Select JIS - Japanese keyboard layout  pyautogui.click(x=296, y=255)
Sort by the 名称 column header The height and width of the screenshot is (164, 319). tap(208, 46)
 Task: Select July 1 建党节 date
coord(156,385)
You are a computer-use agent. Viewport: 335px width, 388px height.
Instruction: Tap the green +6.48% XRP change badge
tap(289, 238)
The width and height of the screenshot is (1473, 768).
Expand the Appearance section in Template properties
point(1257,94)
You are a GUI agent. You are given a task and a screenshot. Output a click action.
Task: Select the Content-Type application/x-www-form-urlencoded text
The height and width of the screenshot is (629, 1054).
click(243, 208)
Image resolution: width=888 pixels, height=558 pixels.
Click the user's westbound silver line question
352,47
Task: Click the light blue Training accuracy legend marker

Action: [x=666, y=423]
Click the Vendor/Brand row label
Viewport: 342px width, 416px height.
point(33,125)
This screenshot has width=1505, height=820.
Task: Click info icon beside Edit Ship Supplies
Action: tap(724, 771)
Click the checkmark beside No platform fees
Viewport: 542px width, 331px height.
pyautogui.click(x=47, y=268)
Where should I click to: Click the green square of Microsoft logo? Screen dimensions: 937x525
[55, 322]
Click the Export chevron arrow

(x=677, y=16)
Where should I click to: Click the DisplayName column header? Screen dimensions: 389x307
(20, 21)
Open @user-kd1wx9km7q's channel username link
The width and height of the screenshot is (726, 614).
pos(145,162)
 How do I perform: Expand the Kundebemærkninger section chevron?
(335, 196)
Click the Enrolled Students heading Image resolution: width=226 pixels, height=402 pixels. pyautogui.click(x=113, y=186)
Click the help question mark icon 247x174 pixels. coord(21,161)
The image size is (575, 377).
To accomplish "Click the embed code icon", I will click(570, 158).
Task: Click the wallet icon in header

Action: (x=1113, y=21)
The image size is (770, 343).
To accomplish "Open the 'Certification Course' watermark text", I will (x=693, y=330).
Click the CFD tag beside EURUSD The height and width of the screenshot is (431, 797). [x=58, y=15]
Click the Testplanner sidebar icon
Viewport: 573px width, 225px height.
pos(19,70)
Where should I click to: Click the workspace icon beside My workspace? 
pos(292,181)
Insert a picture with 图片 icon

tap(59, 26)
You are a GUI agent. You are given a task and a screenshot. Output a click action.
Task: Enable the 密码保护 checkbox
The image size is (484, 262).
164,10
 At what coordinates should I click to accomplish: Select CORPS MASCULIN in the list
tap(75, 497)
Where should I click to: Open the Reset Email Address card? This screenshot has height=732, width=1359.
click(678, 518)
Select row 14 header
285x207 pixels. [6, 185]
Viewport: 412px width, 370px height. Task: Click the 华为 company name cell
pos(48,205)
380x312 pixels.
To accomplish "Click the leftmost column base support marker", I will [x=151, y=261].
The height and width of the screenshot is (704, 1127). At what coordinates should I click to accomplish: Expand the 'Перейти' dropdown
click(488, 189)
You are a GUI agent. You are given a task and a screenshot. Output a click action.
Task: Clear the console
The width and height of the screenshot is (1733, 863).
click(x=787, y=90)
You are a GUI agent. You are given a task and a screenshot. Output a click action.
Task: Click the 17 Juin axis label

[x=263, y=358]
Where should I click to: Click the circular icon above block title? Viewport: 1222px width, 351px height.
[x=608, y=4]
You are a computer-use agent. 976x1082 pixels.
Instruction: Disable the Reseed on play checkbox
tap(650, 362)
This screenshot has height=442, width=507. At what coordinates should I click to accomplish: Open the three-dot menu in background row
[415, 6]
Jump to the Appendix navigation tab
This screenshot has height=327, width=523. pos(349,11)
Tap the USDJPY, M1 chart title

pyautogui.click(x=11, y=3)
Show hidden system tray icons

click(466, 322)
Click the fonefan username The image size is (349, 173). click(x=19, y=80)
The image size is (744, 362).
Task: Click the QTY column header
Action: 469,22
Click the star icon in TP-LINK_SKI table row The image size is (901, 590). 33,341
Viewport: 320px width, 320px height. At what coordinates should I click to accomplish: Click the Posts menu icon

# # # # #

*Instructions to follow*: Find the word "text" in the listing above. Copy each line where it appears.

*Solved problem*:
Task: Select the Content-Type application/x-www-form-urlencoded text
To accomplish "Open the 'Certification Course' watermark text", I will (x=693, y=330).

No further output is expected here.